Exercise objective:
Write out nothing except the lines of the entries below, from the first through the one containing "Task: Open the actions menu for order #9573", exactly and without pictures.

Collected data:
──────────

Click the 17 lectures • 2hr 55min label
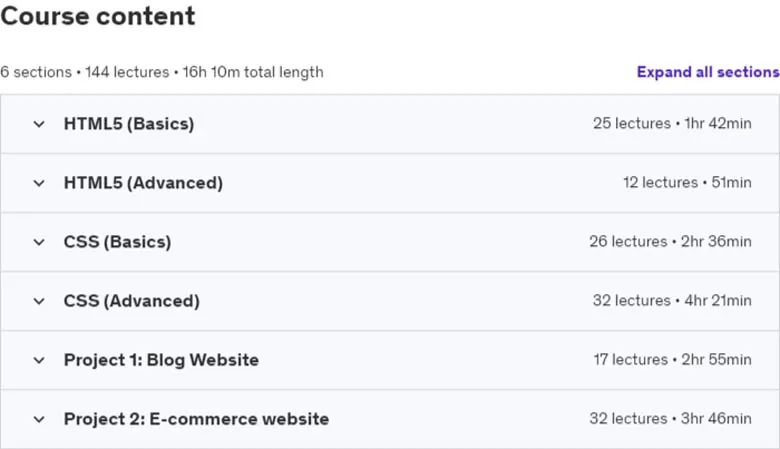The image size is (780, 449). [x=673, y=359]
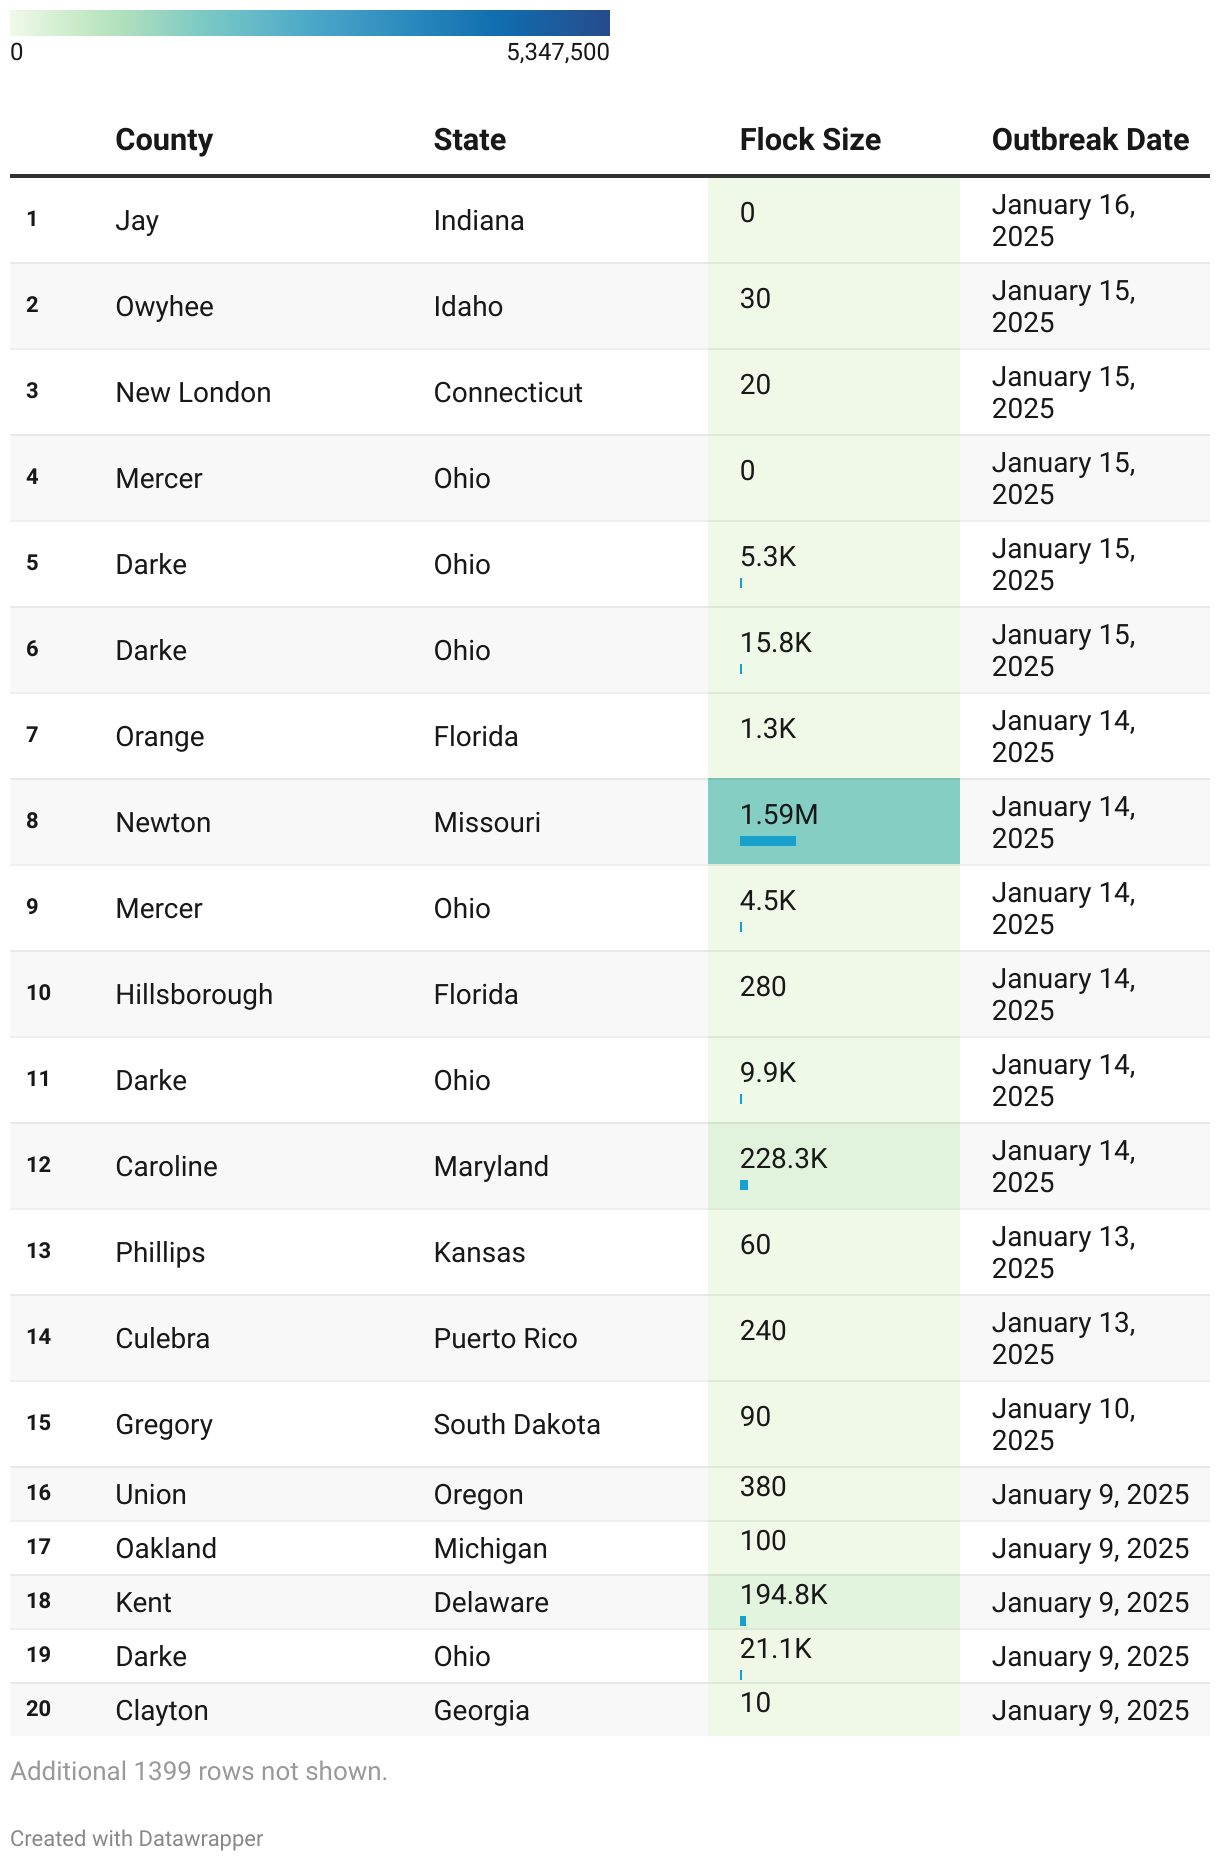This screenshot has height=1862, width=1220.
Task: Click the Outbreak Date column header
Action: pyautogui.click(x=1090, y=140)
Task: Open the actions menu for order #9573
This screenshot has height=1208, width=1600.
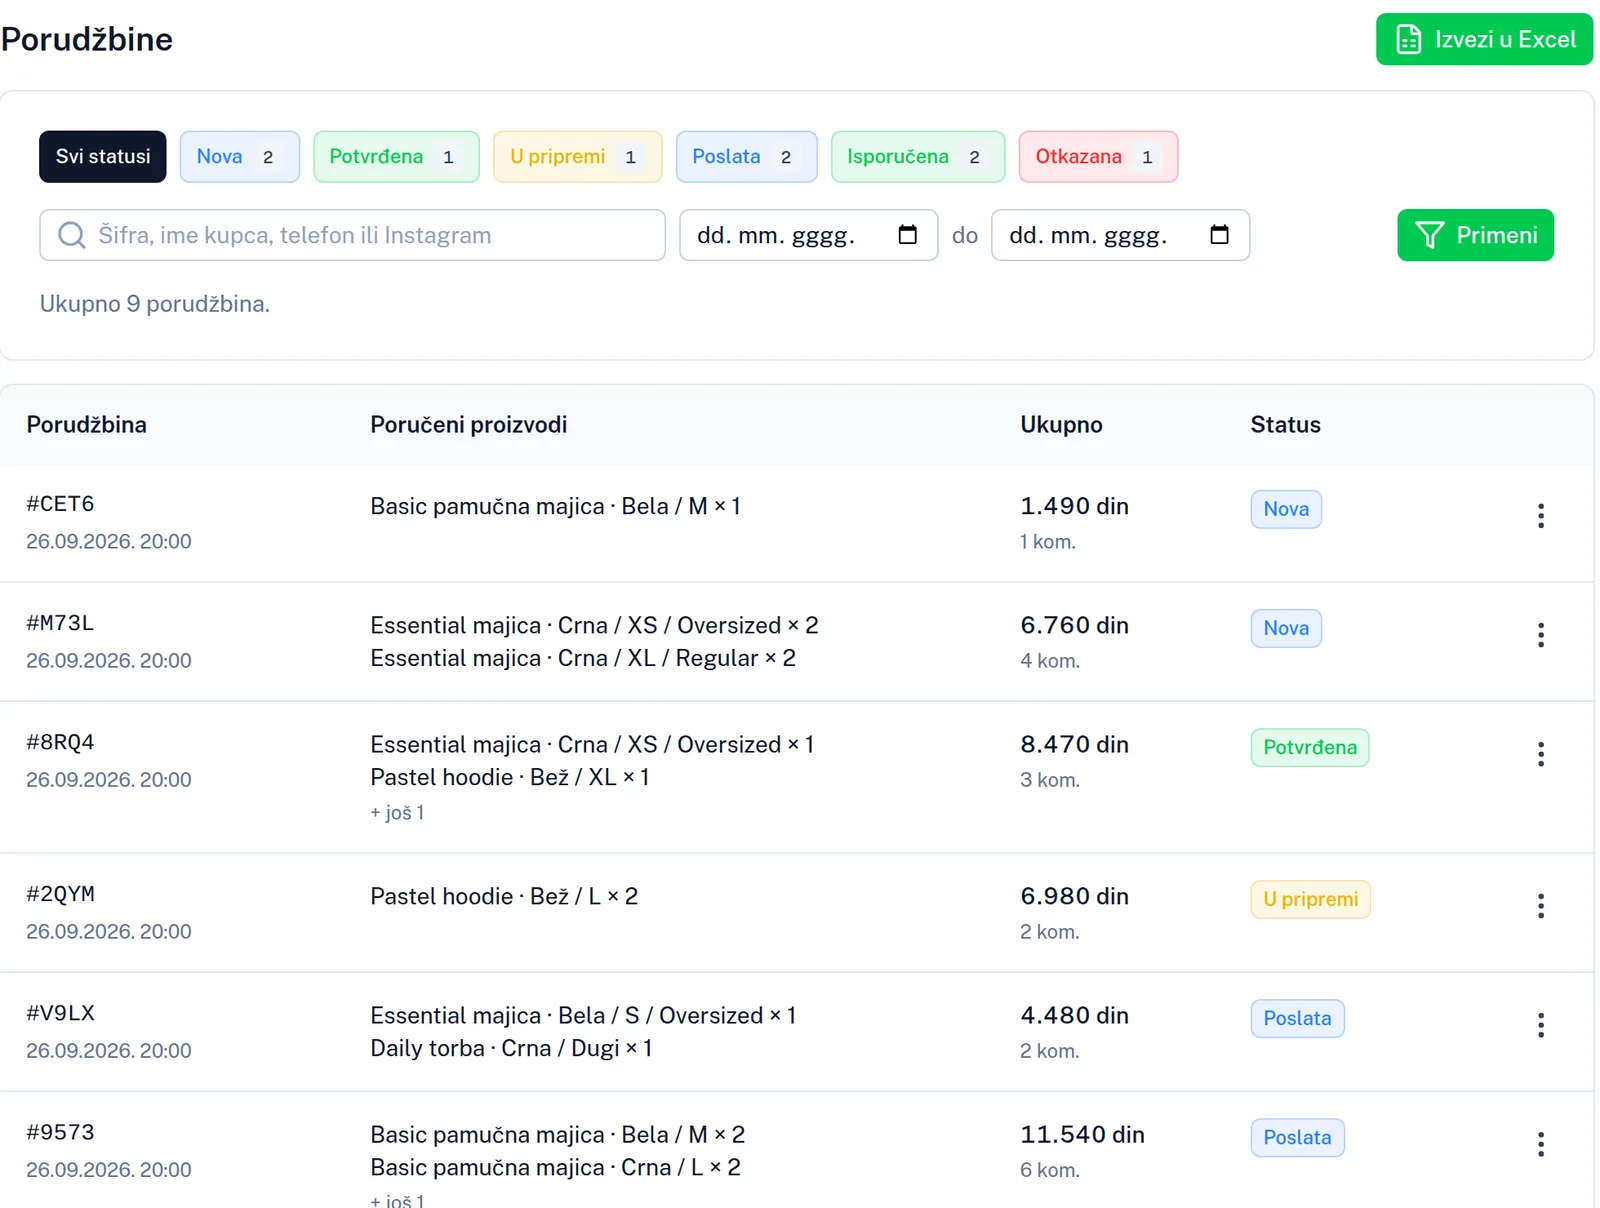Action: [1540, 1144]
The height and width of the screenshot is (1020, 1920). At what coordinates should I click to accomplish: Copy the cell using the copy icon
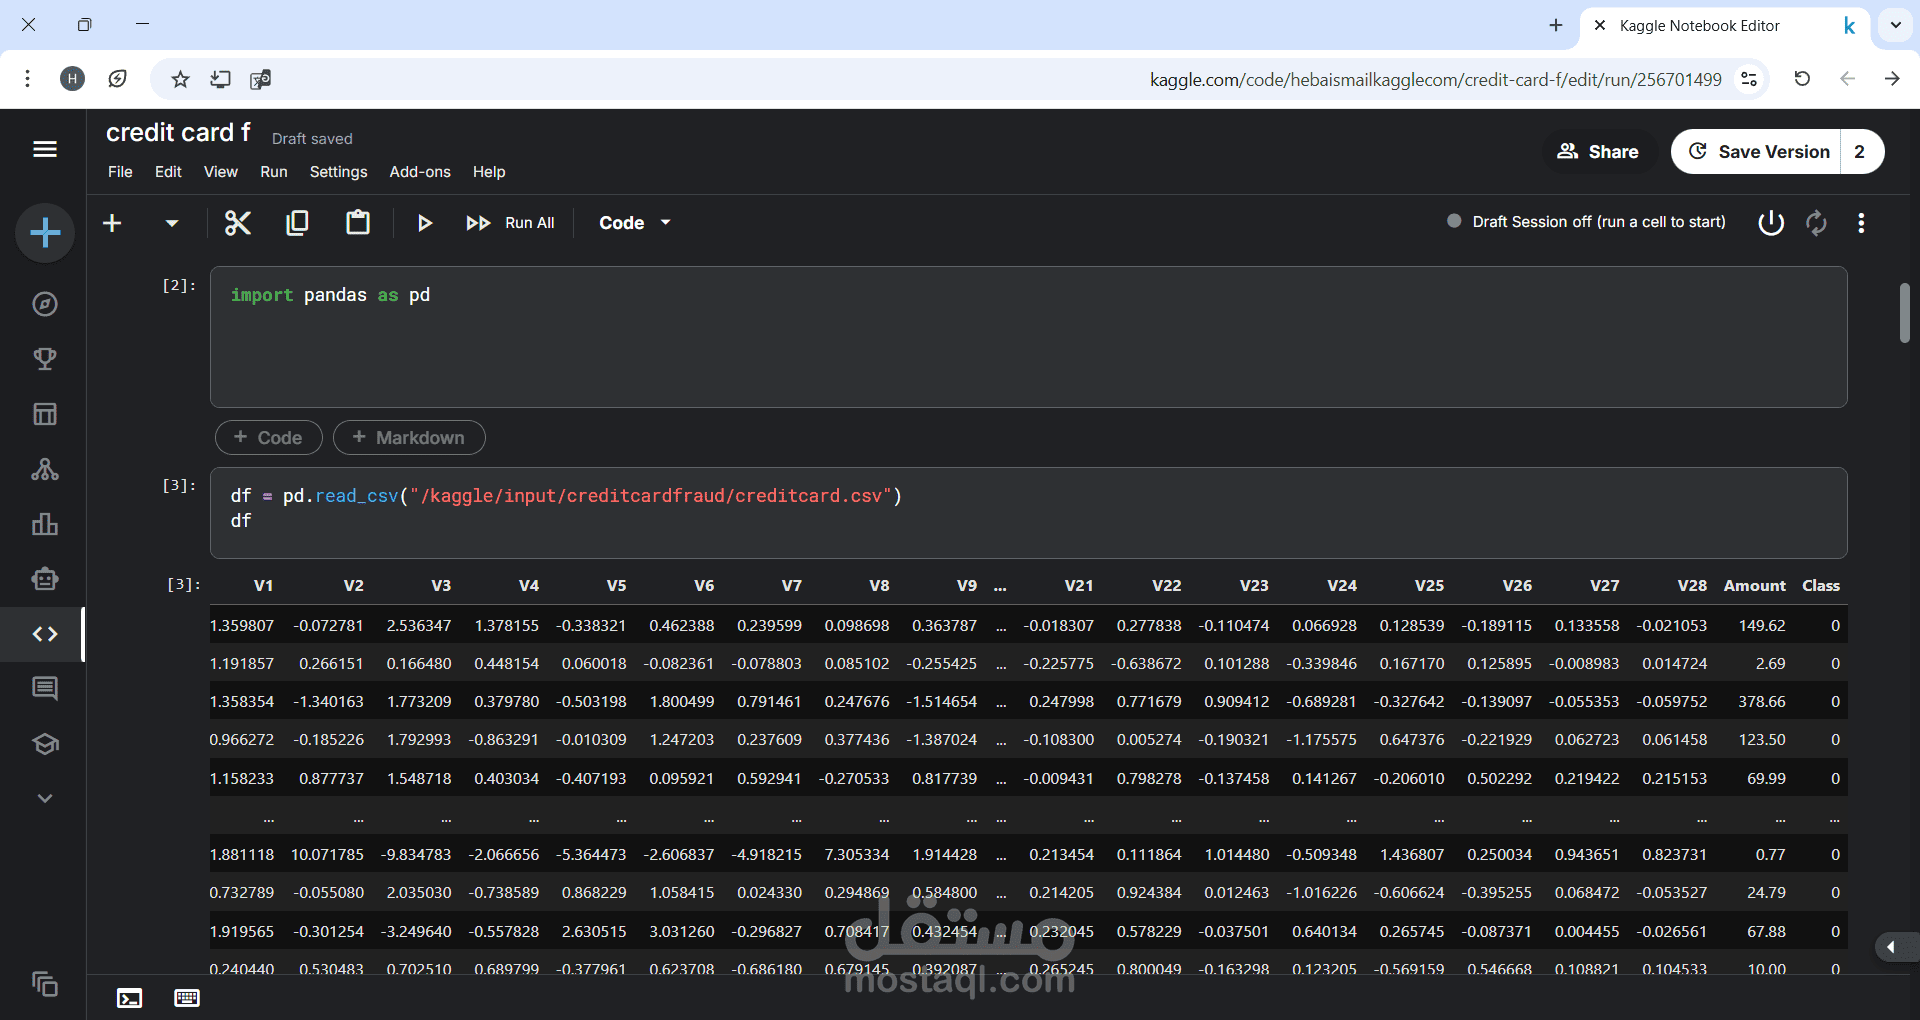coord(297,223)
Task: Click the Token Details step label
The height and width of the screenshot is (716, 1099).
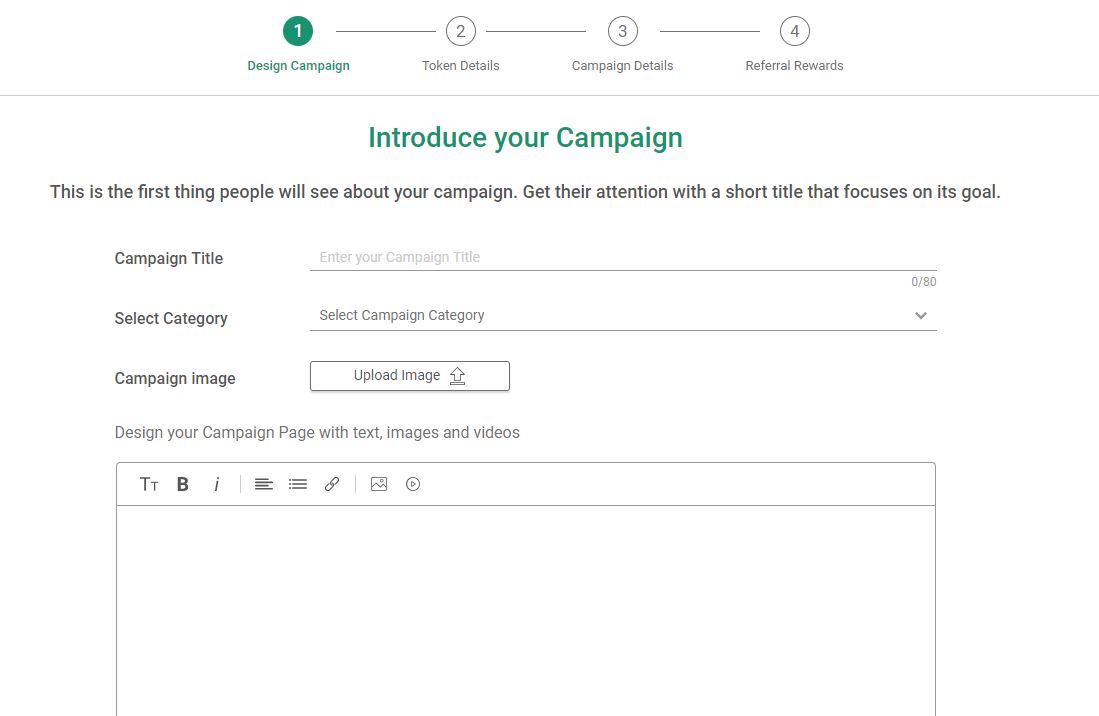Action: pyautogui.click(x=460, y=66)
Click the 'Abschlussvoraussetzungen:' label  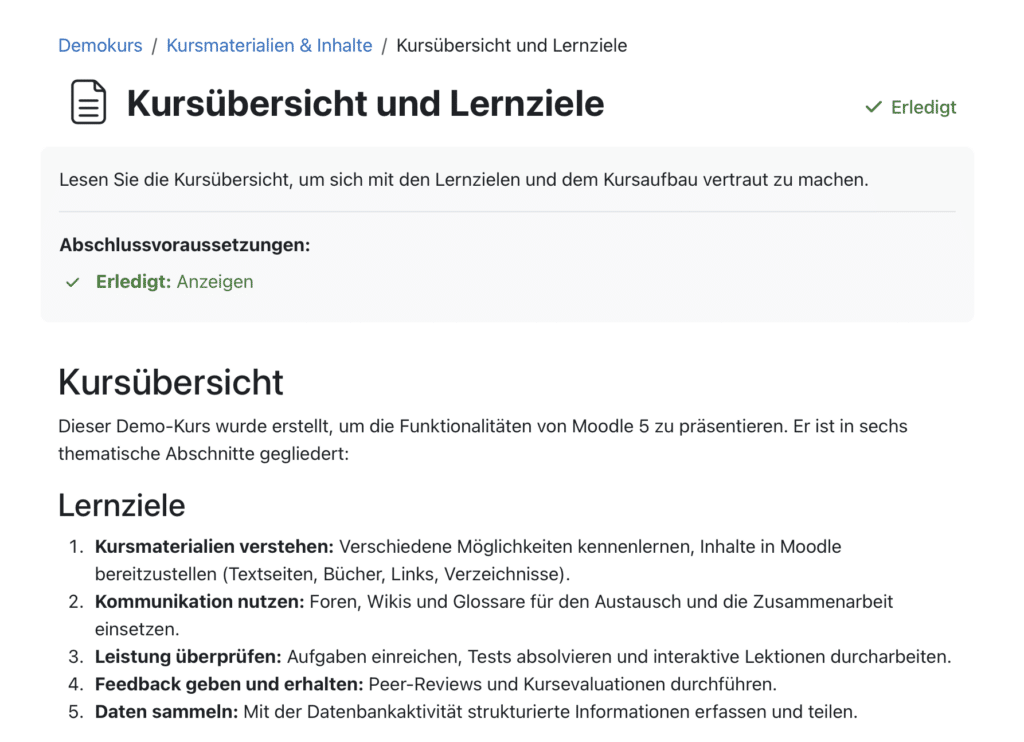184,245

──────────

Result of the task:
Click the 17 lectures • 2hr 55min label
The image size is (780, 449). [x=673, y=359]
This screenshot has height=1862, width=1220.
Task: Click the Outbreak Date column header
Action: pyautogui.click(x=1090, y=140)
Task: Open the actions menu for order #9573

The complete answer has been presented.